▶ Exercise text
+ + + + +

Your reporting obligations do not end with your report under 61.15(e).
The next time you apply for a medical certificate, you are required to report all arrests, convictions and administrative actions. Yes, on the current Form 8500-8 (the medical certificate application) you must now report alcohol-related arrests, even if you were never convicted!
Reporting an alcohol-related event to the FAA under 61.15(e) does NOT mean you are no longer required to report the same event on your medical application. The FAA considers the report under 61.15(e) as a different requirement which is not related to the medical certification process. Failing to make either report when required will cause problems for the airman.
So What Should You Do? And What Shouldn't You Do?
Make all required reports to the FAA at the required times. Do not ignore the event or try to cover it up.
Some airmen try to conceal their alcohol-related issues. This is a bad idea! When you sign your medical application, you authorize the FAA to access all information in the National Driver Register (NDR) which will reveal all arrests and convictions related to alcohol. It doesn't matter whether your criminal record has been expunged by your state court, the NDR will still reveal your arrest.

+ + + + +

▶ Entries provided
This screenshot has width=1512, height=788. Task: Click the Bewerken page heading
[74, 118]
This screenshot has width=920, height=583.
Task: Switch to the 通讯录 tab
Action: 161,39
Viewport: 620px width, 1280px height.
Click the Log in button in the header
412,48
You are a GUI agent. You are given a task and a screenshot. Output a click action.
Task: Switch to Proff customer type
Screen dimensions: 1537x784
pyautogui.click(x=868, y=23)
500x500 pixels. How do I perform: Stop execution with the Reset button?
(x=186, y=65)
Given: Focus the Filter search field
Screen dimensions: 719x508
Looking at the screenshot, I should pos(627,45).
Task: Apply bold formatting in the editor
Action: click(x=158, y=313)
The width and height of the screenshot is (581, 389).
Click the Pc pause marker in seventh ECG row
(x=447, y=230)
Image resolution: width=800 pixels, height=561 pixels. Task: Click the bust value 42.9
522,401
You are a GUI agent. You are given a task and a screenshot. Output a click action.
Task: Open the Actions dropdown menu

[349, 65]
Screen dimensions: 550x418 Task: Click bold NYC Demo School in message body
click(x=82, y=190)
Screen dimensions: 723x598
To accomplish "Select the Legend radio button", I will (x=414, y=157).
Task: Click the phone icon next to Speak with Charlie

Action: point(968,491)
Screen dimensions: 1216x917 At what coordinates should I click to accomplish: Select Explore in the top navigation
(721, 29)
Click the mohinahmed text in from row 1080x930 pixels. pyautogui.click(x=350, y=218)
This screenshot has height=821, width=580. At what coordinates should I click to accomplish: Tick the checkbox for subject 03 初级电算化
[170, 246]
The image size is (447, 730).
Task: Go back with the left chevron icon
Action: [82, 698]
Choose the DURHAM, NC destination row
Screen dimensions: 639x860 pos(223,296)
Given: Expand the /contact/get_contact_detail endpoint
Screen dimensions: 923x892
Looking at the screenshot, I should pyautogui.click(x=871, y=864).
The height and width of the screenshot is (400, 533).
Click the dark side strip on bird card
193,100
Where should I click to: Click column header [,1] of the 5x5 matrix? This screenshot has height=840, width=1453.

+ + + + +

▶ To do
[A] Decide whether each statement below agrees with the text on FAA alcohol reporting above. For each, answer yes or no and quote the words of the text that decide it.
(i) Once an airman has reported an alcohol-related event under 61.15(e), the same event need not be reported on the medical application.
(ii) The current Form 8500-8 requires reporting alcohol-related arrests even when there was no conviction.
(iii) If a state court has expunged the criminal record, the National Driver Register will not reveal the arrest.
[B] Reproduce word for word the part of the text on FAA alcohol reporting above that opens with the words containing "The next time" and closes with "were never convicted!".

▶ Results of the exercise
[A]
(i) No: "Reporting an alcohol-related event to the FAA under 61.15(e) does NOT mean you are no longer required to report the same event on your medical application."
(ii) Yes: "on the current Form 8500-8 (the medical certificate application) you must now report alcohol-related arrests, even if you were never convicted!"
(iii) No: "It doesn't matter whether your criminal record has been expunged by your state court, the NDR will still reveal your arrest."

[B]
The next time you apply for a medical certificate, you are required to report all arrests, convictions and administrative actions. Yes, on the current Form 8500-8 (the medical certificate application) you must now report alcohol-related arrests, even if you were never convicted!